== REQUIREMENT ==
From the entries below, copy every line that has the word "logo".

== DATASET ENTRIES ==
—————
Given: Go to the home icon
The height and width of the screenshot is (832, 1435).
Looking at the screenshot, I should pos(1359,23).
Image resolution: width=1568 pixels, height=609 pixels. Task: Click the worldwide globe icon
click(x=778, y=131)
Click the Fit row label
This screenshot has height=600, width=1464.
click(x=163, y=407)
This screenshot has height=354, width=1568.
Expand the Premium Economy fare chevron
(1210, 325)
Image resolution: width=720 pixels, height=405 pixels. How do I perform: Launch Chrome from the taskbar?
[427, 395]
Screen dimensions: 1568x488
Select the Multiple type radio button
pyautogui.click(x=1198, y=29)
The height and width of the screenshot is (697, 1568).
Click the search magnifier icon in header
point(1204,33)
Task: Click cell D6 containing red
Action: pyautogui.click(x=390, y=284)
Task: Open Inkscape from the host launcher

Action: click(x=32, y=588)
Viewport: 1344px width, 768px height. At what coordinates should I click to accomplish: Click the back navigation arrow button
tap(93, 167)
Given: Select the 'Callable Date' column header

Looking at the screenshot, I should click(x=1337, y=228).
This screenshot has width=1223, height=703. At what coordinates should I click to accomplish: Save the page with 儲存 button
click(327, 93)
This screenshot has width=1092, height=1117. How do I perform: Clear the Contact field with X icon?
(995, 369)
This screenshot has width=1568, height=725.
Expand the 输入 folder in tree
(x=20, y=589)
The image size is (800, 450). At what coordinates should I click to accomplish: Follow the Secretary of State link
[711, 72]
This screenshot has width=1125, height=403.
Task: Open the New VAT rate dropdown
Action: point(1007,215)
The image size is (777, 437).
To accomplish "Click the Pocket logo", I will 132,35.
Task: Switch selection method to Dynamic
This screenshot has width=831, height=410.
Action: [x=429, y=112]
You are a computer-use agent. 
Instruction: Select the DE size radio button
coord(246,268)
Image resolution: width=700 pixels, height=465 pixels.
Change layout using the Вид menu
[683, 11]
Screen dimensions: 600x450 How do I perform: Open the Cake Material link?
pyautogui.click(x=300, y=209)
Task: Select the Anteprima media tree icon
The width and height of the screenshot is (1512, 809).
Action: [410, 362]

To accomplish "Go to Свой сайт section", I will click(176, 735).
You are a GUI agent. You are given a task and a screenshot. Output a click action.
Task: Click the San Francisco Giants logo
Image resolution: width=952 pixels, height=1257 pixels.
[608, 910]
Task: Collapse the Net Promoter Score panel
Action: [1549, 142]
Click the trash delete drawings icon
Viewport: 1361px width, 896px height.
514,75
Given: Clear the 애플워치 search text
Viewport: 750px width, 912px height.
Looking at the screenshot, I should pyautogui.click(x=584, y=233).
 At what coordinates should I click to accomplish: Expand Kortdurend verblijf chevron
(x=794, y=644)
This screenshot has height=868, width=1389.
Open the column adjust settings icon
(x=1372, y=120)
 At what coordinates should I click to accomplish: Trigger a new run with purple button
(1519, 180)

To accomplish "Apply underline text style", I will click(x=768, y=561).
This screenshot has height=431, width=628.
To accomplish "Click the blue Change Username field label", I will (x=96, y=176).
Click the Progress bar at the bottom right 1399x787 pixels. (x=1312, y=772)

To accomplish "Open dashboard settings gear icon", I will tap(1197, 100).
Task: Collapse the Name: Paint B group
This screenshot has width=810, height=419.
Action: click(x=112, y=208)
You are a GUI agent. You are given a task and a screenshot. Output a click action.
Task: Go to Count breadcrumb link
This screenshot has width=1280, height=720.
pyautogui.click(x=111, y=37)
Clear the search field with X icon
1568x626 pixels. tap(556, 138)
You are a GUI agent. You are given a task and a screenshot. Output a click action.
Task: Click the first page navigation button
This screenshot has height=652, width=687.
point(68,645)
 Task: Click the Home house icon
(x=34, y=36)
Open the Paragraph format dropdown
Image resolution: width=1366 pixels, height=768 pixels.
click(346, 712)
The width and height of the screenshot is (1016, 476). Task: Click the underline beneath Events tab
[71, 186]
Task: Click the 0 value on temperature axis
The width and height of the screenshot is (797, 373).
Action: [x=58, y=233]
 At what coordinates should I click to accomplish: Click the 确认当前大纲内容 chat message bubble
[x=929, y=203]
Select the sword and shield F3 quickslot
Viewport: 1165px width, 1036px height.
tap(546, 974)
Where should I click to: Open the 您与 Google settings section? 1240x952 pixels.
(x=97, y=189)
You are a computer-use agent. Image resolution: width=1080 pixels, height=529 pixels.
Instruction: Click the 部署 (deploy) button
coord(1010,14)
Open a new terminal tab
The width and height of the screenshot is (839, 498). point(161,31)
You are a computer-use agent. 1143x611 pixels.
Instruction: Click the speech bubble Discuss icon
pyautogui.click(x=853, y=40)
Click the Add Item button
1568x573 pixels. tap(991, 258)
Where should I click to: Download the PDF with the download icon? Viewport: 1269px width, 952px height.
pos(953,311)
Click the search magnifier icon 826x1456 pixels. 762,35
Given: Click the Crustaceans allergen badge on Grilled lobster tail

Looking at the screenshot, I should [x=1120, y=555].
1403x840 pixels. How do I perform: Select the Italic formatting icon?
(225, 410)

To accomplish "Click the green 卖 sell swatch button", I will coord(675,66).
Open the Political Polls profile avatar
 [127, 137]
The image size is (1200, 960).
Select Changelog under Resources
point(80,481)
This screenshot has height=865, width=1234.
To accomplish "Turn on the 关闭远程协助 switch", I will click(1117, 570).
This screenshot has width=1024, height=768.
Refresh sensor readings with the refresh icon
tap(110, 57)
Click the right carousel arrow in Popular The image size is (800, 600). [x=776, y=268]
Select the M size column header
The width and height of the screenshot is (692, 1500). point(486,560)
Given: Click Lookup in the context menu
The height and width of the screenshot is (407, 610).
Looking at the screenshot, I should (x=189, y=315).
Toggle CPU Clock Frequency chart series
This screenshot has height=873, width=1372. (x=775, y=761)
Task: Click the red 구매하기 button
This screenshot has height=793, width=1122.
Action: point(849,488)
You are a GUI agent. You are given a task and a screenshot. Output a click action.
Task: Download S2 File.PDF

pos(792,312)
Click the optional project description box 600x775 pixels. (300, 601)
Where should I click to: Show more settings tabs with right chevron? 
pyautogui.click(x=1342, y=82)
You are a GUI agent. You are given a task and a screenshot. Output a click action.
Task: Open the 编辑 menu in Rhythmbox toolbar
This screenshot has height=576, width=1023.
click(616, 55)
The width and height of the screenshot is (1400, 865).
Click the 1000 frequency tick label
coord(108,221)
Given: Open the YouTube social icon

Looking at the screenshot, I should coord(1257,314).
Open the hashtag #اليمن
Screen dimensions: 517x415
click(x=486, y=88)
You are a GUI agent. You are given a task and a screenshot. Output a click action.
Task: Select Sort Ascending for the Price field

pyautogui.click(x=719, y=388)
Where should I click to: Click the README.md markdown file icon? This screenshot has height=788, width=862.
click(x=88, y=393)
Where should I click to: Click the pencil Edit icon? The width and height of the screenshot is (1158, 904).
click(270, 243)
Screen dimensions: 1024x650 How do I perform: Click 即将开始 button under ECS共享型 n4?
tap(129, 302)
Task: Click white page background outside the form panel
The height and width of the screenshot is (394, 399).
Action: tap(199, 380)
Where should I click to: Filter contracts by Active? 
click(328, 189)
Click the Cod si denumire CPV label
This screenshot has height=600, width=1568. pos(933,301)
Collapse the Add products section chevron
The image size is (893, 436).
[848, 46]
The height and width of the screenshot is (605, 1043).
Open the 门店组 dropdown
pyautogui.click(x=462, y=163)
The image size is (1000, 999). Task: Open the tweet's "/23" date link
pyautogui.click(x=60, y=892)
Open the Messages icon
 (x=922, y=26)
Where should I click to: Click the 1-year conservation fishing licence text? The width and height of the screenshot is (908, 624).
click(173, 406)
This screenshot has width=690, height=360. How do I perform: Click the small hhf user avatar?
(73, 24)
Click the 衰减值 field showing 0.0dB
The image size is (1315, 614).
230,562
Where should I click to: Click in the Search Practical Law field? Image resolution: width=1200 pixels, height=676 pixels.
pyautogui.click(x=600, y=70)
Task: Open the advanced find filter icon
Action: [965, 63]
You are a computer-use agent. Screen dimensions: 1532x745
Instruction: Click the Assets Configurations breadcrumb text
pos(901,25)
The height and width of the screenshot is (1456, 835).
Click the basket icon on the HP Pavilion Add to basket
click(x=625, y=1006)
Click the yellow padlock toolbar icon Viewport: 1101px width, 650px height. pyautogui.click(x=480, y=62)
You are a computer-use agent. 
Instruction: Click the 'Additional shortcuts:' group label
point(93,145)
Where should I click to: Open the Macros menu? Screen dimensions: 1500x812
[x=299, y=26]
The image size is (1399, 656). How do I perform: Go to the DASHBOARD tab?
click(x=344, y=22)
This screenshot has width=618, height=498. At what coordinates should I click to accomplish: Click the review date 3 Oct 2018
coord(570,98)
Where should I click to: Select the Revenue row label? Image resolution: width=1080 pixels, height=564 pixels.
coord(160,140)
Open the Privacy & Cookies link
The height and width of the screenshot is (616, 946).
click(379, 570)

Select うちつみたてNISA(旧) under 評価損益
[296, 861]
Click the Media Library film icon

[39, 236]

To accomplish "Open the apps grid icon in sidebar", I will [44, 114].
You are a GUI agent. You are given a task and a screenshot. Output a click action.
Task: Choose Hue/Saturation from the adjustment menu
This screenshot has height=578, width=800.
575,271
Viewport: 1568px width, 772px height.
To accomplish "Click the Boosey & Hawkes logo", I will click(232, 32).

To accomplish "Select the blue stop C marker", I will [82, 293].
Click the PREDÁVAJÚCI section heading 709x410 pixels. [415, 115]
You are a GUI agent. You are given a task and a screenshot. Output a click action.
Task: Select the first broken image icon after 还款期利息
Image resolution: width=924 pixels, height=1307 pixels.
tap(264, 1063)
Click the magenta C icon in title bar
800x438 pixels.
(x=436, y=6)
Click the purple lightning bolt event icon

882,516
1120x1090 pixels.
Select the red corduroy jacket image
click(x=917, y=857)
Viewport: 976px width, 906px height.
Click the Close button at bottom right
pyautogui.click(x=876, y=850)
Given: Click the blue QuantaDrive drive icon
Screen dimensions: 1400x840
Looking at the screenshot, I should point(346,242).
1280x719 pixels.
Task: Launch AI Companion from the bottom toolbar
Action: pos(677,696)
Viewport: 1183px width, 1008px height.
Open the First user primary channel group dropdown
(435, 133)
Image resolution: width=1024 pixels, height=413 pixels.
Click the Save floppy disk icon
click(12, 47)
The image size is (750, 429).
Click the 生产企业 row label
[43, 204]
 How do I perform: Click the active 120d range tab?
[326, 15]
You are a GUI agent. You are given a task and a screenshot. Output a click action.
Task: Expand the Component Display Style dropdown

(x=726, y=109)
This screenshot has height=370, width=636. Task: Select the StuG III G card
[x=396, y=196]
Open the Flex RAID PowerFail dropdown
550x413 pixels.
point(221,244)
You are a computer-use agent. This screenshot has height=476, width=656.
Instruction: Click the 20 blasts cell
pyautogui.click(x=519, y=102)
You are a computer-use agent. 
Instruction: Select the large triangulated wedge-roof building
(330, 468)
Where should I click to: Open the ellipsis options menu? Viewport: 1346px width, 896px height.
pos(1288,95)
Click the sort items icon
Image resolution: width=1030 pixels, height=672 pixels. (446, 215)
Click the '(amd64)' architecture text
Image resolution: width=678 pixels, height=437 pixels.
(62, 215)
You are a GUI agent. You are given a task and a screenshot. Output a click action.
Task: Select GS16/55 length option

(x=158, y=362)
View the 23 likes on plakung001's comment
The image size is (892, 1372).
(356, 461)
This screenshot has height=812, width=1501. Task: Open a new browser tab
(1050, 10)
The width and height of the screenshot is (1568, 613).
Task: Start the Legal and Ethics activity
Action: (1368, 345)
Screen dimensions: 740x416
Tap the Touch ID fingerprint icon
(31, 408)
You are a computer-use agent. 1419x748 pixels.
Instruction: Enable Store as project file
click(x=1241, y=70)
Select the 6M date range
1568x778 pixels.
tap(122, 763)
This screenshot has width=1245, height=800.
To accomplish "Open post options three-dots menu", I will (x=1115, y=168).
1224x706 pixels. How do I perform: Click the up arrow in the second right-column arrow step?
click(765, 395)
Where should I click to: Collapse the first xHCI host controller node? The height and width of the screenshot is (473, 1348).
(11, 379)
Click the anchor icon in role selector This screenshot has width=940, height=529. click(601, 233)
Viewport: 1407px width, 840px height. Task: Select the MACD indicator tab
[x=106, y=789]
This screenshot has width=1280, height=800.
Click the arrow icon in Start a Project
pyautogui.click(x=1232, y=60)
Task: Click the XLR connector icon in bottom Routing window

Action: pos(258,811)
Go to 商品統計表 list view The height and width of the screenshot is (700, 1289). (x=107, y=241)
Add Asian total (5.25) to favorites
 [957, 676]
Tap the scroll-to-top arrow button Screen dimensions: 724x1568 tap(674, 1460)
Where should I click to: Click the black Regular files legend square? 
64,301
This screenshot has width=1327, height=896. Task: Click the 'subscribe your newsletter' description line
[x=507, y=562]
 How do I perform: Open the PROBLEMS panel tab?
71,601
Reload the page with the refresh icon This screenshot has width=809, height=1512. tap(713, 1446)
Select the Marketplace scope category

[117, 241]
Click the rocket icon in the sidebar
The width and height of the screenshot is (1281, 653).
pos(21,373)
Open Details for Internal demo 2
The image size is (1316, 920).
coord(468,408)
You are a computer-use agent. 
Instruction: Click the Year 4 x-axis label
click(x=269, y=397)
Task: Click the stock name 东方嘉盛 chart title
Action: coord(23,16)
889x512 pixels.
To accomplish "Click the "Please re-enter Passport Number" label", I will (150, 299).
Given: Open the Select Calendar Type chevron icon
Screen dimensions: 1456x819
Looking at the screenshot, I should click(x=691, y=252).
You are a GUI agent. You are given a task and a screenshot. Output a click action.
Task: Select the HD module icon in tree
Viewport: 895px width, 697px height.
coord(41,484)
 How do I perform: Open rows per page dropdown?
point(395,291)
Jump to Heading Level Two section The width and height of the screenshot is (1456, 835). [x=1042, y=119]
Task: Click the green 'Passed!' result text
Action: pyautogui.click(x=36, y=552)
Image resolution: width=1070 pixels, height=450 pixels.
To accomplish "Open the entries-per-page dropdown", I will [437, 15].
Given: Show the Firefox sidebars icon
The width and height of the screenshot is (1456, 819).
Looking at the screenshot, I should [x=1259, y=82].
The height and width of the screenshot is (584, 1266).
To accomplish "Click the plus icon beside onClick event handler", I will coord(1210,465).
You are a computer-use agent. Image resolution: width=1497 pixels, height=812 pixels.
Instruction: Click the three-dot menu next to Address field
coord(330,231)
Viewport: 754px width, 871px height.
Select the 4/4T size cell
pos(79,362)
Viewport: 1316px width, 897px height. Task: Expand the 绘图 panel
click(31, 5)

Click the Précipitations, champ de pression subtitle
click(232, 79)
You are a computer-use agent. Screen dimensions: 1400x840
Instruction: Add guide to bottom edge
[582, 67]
—————
== SOLUTION TO THIS EXERCISE ==
To accomplish "Click the Pocket logo", I will 132,35.
Task: Click the San Francisco Giants logo
To accomplish "Click the Boosey & Hawkes logo", I will click(232, 32).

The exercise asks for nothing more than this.